## TASK TO CARRY OUT
Count the rows below that contain the string "image", and reply with that number alone.

## DATA EXCERPTS
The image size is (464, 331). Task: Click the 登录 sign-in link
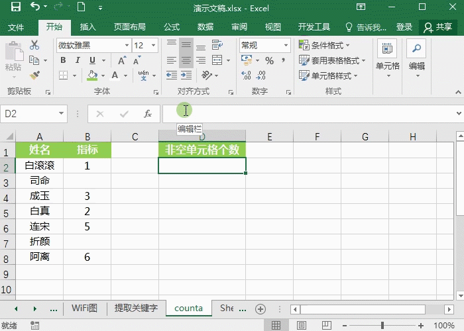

* * *

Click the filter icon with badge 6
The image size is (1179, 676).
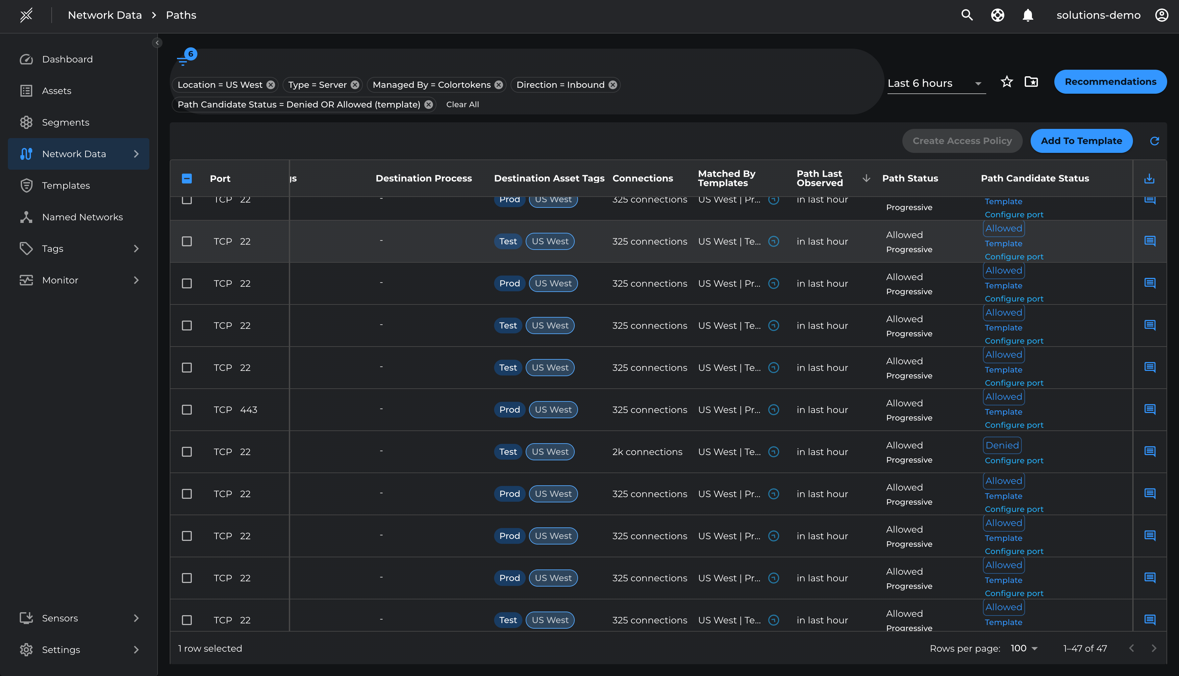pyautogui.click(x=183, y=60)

==

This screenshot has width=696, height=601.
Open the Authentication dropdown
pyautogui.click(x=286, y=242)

## SOLUTION TO THIS TASK
2